▼▼▼

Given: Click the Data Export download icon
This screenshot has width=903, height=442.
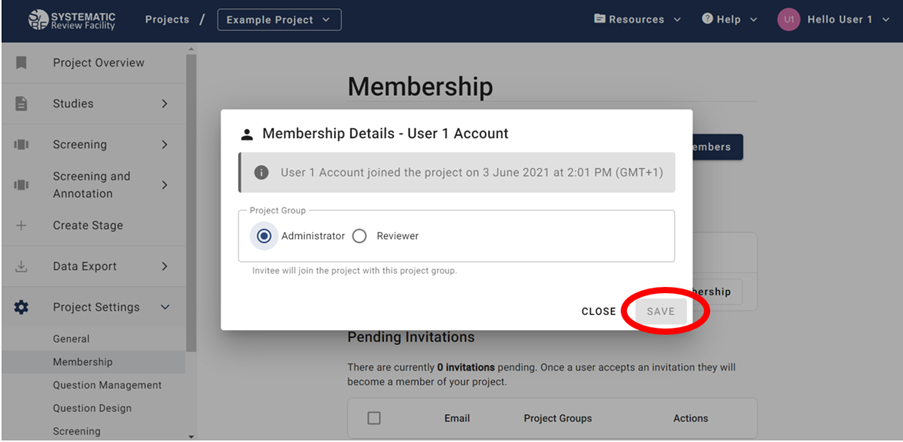Looking at the screenshot, I should [x=21, y=267].
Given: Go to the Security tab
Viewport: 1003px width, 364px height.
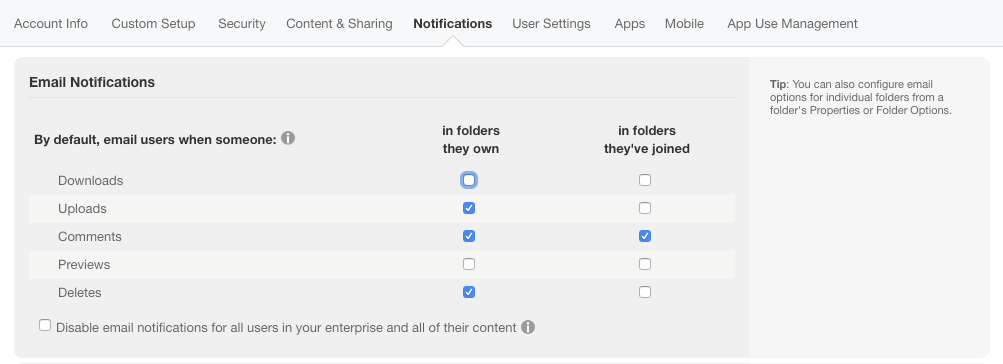Looking at the screenshot, I should tap(242, 24).
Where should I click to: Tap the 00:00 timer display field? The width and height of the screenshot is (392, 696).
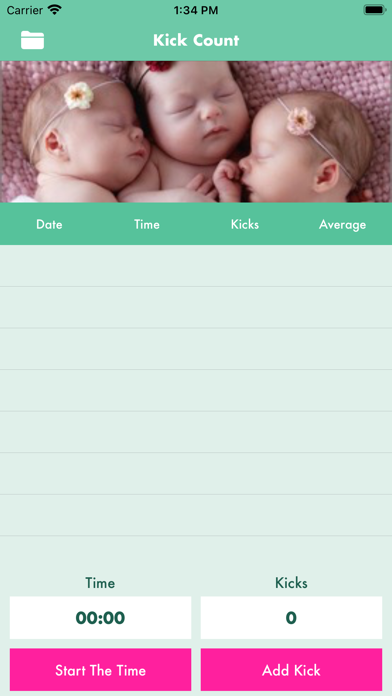coord(100,617)
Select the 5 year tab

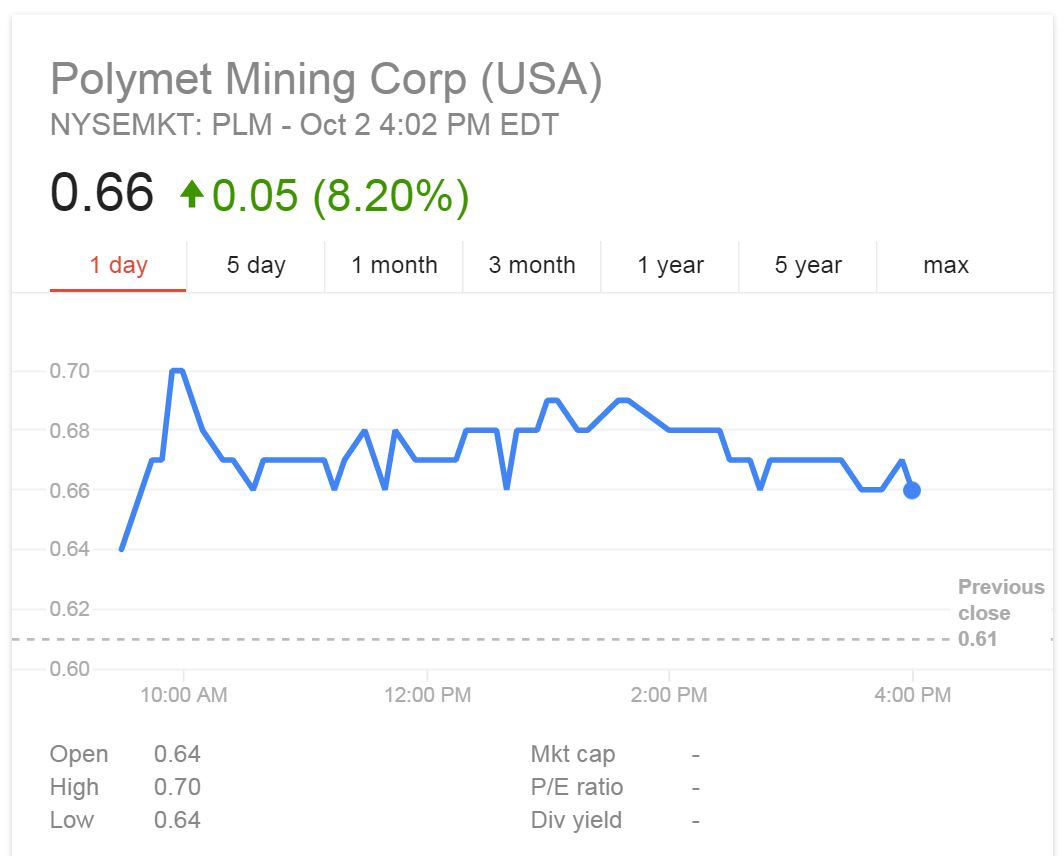click(x=808, y=265)
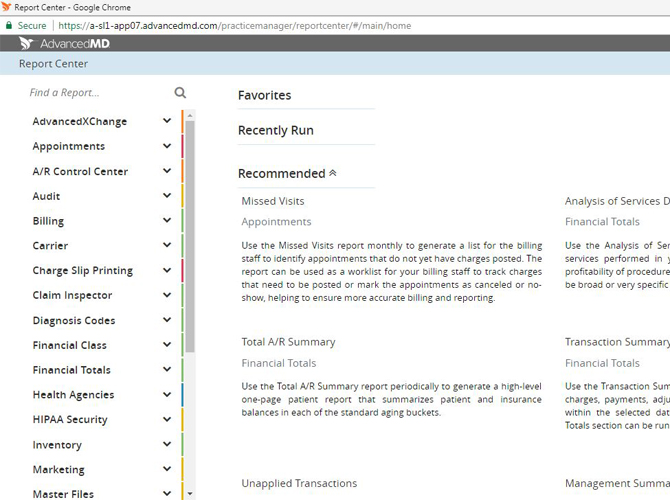
Task: Open the Audit report category
Action: click(46, 197)
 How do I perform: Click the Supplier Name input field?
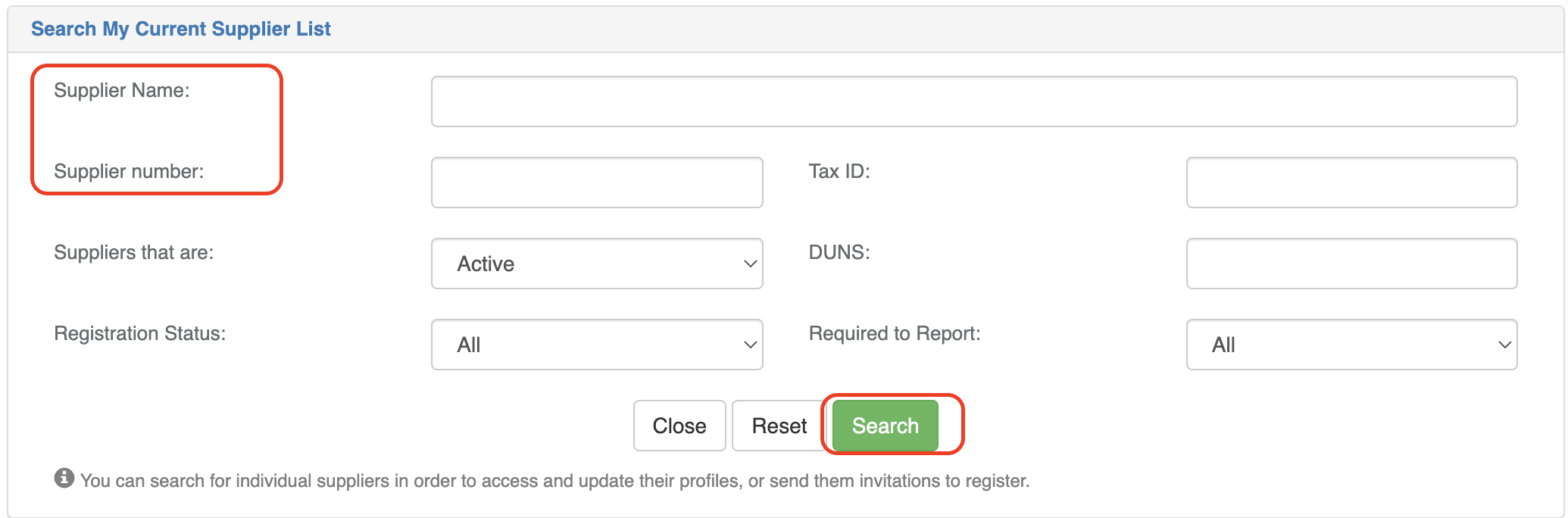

▲▲▲

• [YOUR TASK]: Go through the material above and repeat it exactly. Omit the pictures.

• [OUTPUT FOR THIS TASK]:
Given: Click the Data Export download icon
This screenshot has width=903, height=442.
Looking at the screenshot, I should [x=21, y=267].
Given: Go to the Security tab
Viewport: 1003px width, 364px height.
Looking at the screenshot, I should tap(242, 24).
Where should I click to: Tap the 00:00 timer display field? The width and height of the screenshot is (392, 696).
coord(100,617)
Select the 5 year tab

click(x=808, y=265)
Task: Open the Audit report category
Action: click(46, 197)
 How do I perform: Click the Supplier Name input field?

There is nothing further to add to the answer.